Ser multifacetado. Poeta e pintora. E palestrante que prendeu uma multidão de admiradores. Assaz diferente que se fez rodear de uma segurança professoral no trato do verso e duma forçosa ortodoxia conceitual. Pintava de preferência “naturezas-mortas” e a sua última exposição quando tinha oitenta e cinco anos foi um êxito. Um grito de aleluia quando estava no fim da vida que veio acontecer passados quatro meses. Foram oitenta e cinco anos de magia, de surpresa, de uma arte de vários ângulos.
Poetisava num sabor simbolista que encantava os amigos à mesa do café.
A pintora e poeta de nome Margarida de Castro usava a metáfora e uma linguagem acentuadamente profunda e extensa como usasse a tese aristocrática ou o pendor filosófico onde, amiúde, surge o corpo e o espírito do verso numa paisagem platónica ou numa contemplação de inspiração agónica tornando, não raro, a poesia um canto na busca duma identidade que se vai harmonizando através de páginas na visão de Deus ou na salvação do mundo, ou seja, o verso é essência que lhe dá por acréscimo e unidade e a verosimilhança da beleza do ato de existir na comunhão com o mundo.
A heterogeneidade da sua cultura, a criação bem vistas as coisas, é em Margarida de Castro uma atitude social com o traço formal dum triplo critério: o simbolismo partilhado pela lógica, as imagens dadas pela frieza germânica e o descritivo dum ser que não se encontra porque o seu espírito e o seu coração está espalhado pelos amigos que são todo o universo.
Encontrou uma sociedade – e até o mundo culto – na sua batalha com o pensamento, com as letras, com os óleos dando a sua beleza aos outros.
Morreu há pouco tempo.

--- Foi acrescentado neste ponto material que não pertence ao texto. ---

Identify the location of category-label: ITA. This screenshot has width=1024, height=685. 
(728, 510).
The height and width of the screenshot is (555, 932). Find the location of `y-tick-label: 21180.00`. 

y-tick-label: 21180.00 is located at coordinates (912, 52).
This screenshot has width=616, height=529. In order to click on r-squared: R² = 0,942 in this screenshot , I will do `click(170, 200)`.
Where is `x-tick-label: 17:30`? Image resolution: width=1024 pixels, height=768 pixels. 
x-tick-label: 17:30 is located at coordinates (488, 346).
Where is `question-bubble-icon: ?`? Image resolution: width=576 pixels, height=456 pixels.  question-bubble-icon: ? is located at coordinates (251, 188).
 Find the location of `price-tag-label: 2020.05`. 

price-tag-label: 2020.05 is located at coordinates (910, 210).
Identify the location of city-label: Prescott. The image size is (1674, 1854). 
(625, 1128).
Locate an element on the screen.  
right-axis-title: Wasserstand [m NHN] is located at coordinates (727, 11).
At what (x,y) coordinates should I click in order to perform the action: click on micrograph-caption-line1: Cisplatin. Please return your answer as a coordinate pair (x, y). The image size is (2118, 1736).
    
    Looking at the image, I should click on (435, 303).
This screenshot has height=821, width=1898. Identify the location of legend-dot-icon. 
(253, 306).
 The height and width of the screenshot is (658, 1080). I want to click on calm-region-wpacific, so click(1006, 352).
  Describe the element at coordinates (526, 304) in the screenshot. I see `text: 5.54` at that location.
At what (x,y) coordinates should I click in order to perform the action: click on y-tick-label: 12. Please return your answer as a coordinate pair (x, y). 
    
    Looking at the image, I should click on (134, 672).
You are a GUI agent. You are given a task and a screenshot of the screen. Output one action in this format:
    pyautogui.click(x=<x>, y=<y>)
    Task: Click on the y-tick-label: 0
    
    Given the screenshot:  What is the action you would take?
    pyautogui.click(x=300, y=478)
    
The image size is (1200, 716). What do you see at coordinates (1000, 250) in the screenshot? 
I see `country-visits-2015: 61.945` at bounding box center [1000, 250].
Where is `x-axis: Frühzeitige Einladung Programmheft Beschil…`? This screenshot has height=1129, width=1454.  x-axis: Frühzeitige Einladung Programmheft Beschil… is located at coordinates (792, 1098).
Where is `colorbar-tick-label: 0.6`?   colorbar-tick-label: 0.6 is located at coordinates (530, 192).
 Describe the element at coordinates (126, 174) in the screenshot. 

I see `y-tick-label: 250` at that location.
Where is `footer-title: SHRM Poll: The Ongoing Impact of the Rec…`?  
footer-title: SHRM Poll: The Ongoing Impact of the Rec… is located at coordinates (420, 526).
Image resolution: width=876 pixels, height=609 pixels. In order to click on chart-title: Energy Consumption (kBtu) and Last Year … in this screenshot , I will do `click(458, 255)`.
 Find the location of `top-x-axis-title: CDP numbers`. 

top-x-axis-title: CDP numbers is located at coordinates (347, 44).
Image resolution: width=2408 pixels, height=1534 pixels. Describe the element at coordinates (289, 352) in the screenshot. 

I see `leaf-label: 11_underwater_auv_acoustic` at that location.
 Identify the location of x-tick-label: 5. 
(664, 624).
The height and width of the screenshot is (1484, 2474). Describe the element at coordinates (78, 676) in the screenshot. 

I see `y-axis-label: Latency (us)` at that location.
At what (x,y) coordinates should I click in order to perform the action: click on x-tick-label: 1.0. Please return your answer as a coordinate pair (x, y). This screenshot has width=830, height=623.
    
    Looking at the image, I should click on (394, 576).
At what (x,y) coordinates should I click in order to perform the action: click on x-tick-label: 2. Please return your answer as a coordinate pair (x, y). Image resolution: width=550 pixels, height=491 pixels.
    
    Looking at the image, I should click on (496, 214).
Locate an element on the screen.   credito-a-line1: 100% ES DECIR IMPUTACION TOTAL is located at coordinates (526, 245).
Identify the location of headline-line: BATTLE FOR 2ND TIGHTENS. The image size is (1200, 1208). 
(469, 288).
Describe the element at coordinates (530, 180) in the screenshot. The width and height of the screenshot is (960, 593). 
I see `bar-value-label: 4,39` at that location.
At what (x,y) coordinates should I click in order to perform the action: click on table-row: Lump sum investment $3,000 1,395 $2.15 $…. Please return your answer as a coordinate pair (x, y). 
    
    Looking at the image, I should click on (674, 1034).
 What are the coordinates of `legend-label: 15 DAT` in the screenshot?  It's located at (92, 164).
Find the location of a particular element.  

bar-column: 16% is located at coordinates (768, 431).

E os carolas à mesa do café têm ainda, e sempre, no ouvido e no pensamento, o verbo, o seu traço na pintura, o seu humanismo, o dom que Deus lhe deu.
E nós, todos que lidaram com esta mulher simples e culta ficámos mais pobres, com a sua ainda recente partida para outra vida…
Artista que foi de enorme talento, lembra na pintura Pedro Olaio (Filho) e Luís Pimental, desiguais na dualidade de critérios, e ainda Isabel Zamith; e na poesia o barroco ou pedaços de António Nobre, o poeta do “só” ou duma tristeza infinita derivada da solidão do homem só, cerrado de arame farpado não tendo ninguém com quem partilhar…
A poesia é, por vezes, uma salvação!